- THE EXERCISE -
Report every line in the listing below that contains the word "This".

[BEGIN EXERCISE INPUTS]

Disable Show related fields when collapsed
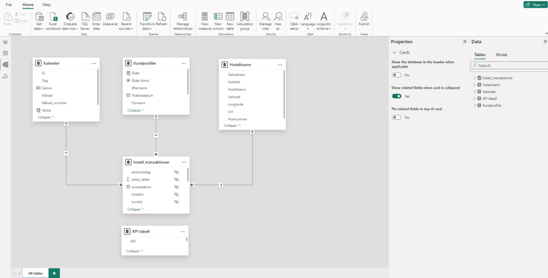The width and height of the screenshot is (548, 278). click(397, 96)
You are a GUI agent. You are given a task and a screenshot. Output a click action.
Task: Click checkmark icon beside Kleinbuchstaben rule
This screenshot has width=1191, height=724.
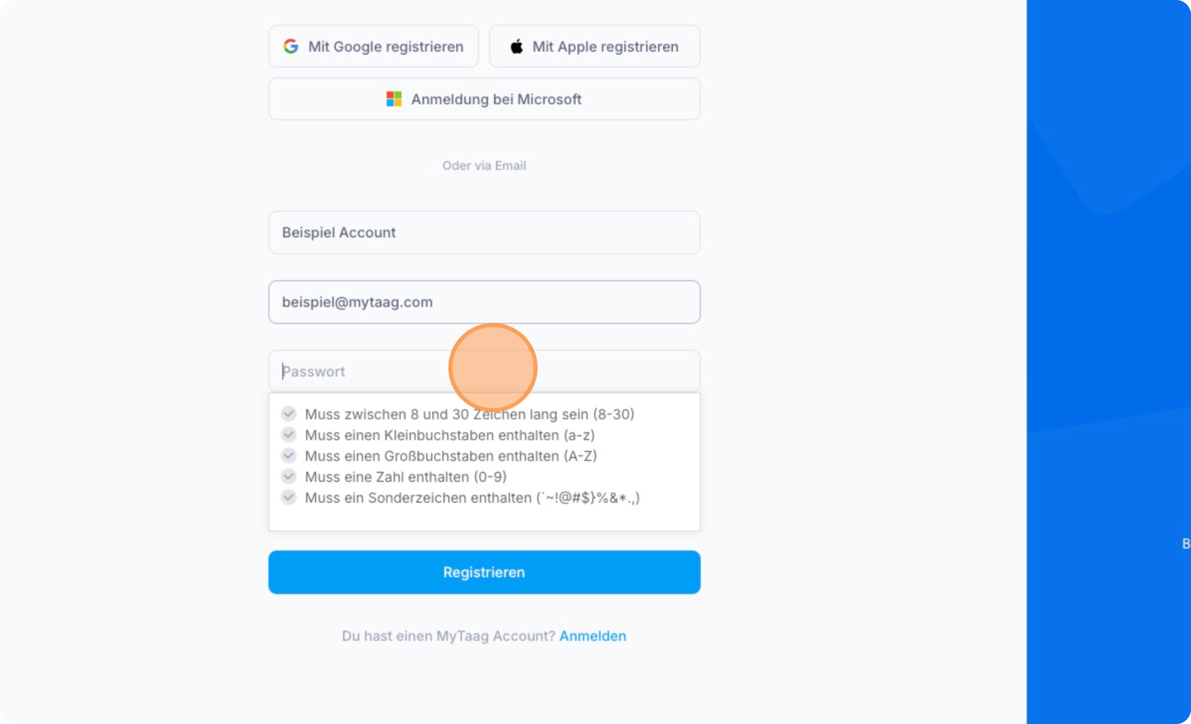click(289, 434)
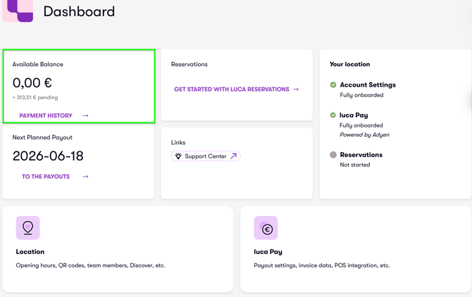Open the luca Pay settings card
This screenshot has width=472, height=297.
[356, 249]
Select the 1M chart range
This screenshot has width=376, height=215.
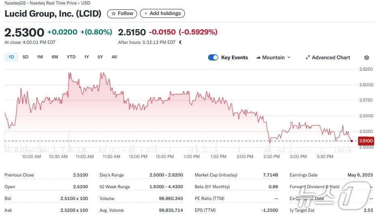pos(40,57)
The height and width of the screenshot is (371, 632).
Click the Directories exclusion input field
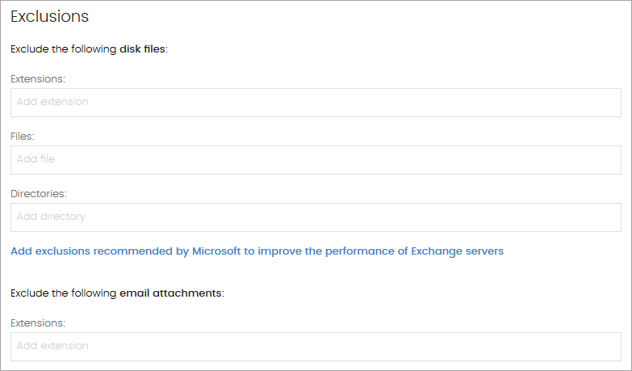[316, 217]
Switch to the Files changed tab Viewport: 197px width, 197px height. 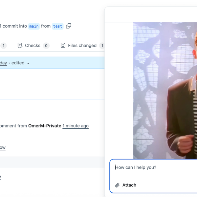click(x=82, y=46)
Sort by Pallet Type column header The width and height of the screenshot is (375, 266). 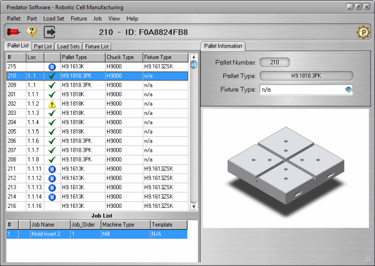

[END EXERCISE INPUTS]

- FULL OUTPUT -
This screenshot has width=1191, height=724.
This screenshot has width=472, height=297.
This screenshot has width=376, height=215.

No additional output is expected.